In general, it's considered poor taste and bad practice to filter outliers without knowing the cause. Even when a cause is known, using a filtering criteria that doesn't apply to your data set will introduce even more error than just leaving the outliers in the dataset. Important questions need to be asked, is the data symmetric? skewed? normal? is there any masking? Is your data set really two different distributions? Would splitting them be better? It's impossible to really know your data without actually looking at it. Automating outlier filtering will lead to false conclusions. Just as bad a practice as "p-hacking".

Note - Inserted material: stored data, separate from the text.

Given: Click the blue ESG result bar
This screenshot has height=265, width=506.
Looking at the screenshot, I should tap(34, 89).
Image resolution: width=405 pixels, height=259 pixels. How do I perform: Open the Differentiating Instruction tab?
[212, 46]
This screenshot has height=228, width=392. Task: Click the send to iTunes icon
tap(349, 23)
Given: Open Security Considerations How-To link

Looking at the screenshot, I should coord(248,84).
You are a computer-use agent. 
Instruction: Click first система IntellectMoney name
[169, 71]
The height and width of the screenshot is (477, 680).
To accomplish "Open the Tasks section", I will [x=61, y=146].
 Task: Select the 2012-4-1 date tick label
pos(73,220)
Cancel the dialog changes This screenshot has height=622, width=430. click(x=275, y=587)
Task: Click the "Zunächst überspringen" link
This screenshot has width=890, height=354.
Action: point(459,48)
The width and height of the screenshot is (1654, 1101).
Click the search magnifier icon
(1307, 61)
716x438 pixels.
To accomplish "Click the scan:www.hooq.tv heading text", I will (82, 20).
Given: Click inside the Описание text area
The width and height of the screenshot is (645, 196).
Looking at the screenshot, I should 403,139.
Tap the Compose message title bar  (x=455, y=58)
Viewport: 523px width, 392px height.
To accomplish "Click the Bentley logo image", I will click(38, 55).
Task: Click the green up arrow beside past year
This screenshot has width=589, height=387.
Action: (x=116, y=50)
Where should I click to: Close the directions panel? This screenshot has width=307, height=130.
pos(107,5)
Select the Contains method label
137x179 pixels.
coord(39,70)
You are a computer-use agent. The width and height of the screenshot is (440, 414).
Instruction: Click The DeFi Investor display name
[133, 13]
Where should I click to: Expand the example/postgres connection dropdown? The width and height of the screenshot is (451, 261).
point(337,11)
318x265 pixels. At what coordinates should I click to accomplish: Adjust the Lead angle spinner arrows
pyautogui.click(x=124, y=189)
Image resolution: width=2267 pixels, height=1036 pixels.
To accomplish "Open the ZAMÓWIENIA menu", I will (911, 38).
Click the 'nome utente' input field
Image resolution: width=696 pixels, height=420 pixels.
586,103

Of course, this doesn't mean there aren't reasons to automate a process. For example, using an outlier filtering criteria to automate updating control limits on a control chart where the data is viewed/monitored over a course of time.

If you want to automate it, you'll need to write the script. You can see http://www.rsc.org/images/robust-statistics-technical-brief-6_tcm18-214850.pdf for some more information on what the Huber Method is actually doing. Hope this helps.

Kevin_Anderson · Oct 20, 2015 05:54 PM

To CHFields: I understand better now. That is not the ONLY robust procedure that's not easily scriptable! The Robust Means and Robust Standard Deviation from the Distribution platform are not functions available to JSL either. Please see last year's Christmas List for Santa...

To msharp: When I asked JMP for a reference for the Robust Mean and Robust Standard Deviation, the developer directed me to Huber, P.J.(1973); "Robust Regression: Asymptotics, Conjectures, and Monte Carlo"; The Annals of Statistics, Vol 1, No. 5, pp799-821, which detail procedures substantially different from the reference you quoted. Peter Huber is a titan of Robust Statistics, and his more modern books on the subject (Robust Statistics 2004) sing the praises of M estimates (which the Annals paper also detailed), so I don't know if JMP is really doing the Winsorizing you reference. Is it really?

Huber M estimates don't look like they would be too fun to script from scratch. Hence the Christmas List request.

msharp · Oct 20, 2015 07:38 PM

There are many ways to calculate Robust Mean and Robust Standard deviation. The article I reference shows how to calculate the median (by definition is a robust mean) and MAD(robust standard deviation). These are the most basic. However, any metric that calculates the center and spread and is resistant to change due to outlier data can be considered a robust mean or robust std dev and there are certainly more complex algorithms than the median/MAD approach.

The reason I chose to share that article is because it shows the basics to the Winsorizing process using the easy to understand median/MAD. If I was going to program the process from scratch I'd start here.

I'm not a JMP programmer so I don't know the actual method they use; but I doubt they use the method described in that paper. That paper really is just helpful to understand the basics. The paper itself states most the flaws, one that stands out most to a programmer is the slow convergence.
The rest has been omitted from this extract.